Written by Neil Lappage, Security Advisor, ITC Secure and member of ISACA Emerging Trends Working Group.
The landscape of generative AI adoption in organisations is both promising and fraught with challenges, as employees increasingly embrace the technology’s allure and potential. A new survey from global digital trust association ISACA, Generative AI: The Risks, Opportunities and Outlook, shows 63% of employees in ANZ are using generative AI even when only 36% of organisations expressly permit its usage.
And even fewer companies have official policies in place, with only 11% reporting a formal comprehensive policy, and 21% reporting no policy exists. It’s clear that employees see value in AI for tasks like content creation, improving productivity and decision-making, however this unsanctioned use also hints at a lack of clarity in how to proceed.
The ethical considerations surrounding AI are another area of concern. Only 38% of ANZ respondents indicate adequate attention is being given to ethical standards, which raises questions about the preparedness of organisations in navigating the complex moral landscape of AI. The high percentages of respondents worried about misinformation, privacy breaches and other risks, further underscore the need for a more robust ethical framework.
The training, or lack thereof, is perhaps the most alarming revelation in ISACA’s survey. In an age where AI platforms are becoming increasingly accessible and popular, the fact that the majority of digital trust professionals (57% in ANZ) report no AI training is provided by their organisation is a glaring gap. This lack of knowledge can lead to misuse or misunderstanding, which can have far-reaching consequences.
Lastly, the perception that cybercriminals are leveraging AI more effectively than digital trust professionals, by nearing a 3-to-1 margin in the ISACA survey, is a sobering thought. It’s a stark reminder that while AI can be a force for good, it can also be weaponized, if not approached with caution.
In my view, while the survey highlights the transformative potential of generative AI, it also underscores the urgent need for organisations to address the challenges head-on.
In today’s hyper-connected world, where cyber threats are constantly evolving, it’s crucial for organisations to bolster their defences. Here are some key strategies:
- Advanced Threat Detection: A digital trust professional can harness AI algorithms to enhance their organisation’s threat detection capabilities. Machine learning models can analyse vast amounts of data to identify anomalies and potential security breaches in real-time. This proactive approach allows organisations to stay one step ahead of cybercriminals.

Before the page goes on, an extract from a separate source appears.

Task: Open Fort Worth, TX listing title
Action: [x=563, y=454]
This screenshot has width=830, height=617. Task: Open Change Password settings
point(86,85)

- Behavioural Analysis: AI can be used to create user behaviour profiles within an organisation’s network. By monitoring deviations from these profiles, cybersecurity teams can quickly detect suspicious activities and potential insider threats. AI-driven behavioural analysis provides a proactive defence against internal risks.
- Automated Incident Response: AI-powered tools can automate incident response processes. This includes isolating compromised systems, gathering forensic evidence, and initiating remediation measures. By reducing response time, organisations can minimise the impact of security incidents.

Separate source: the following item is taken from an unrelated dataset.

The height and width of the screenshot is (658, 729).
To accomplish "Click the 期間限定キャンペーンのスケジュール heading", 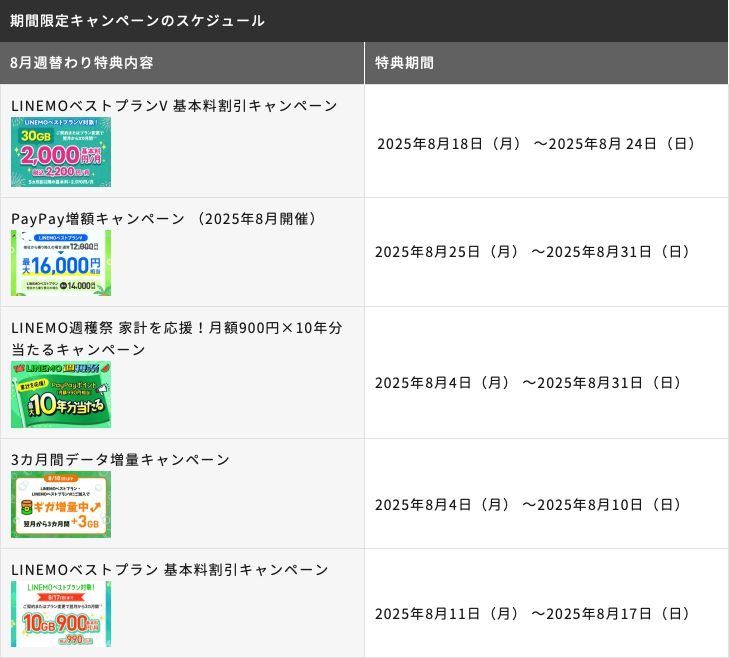I will [137, 20].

- Continuous Learning: To effectively combat cybercriminals, digital trust professionals must stay updated with the latest AI-driven attack methods. Regular training and workshops focused on AI in cybersecurity can bridge the knowledge gap and empower professionals to counter evolving threats effectively.

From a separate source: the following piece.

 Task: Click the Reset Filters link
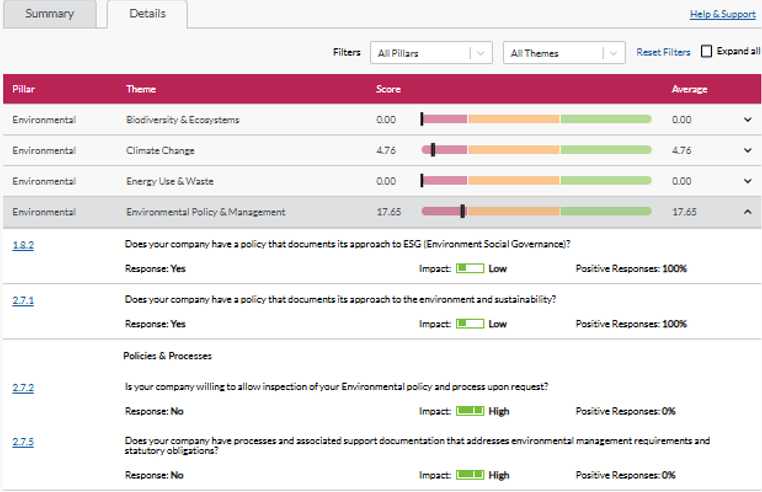663,52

- Collaborative Information Sharing: Establishing collaborative platforms and networks for sharing threat intelligence among organisations can help create a united front against cybercriminals. AI can play a vital role in processing and analysing shared data to identify global threat patterns.
By adopting these strategies, digital trust and cybersecurity professionals can enhance their ability to leverage AI effectively. This not only levels the playing field but also strengthens the overall security posture of the organisation.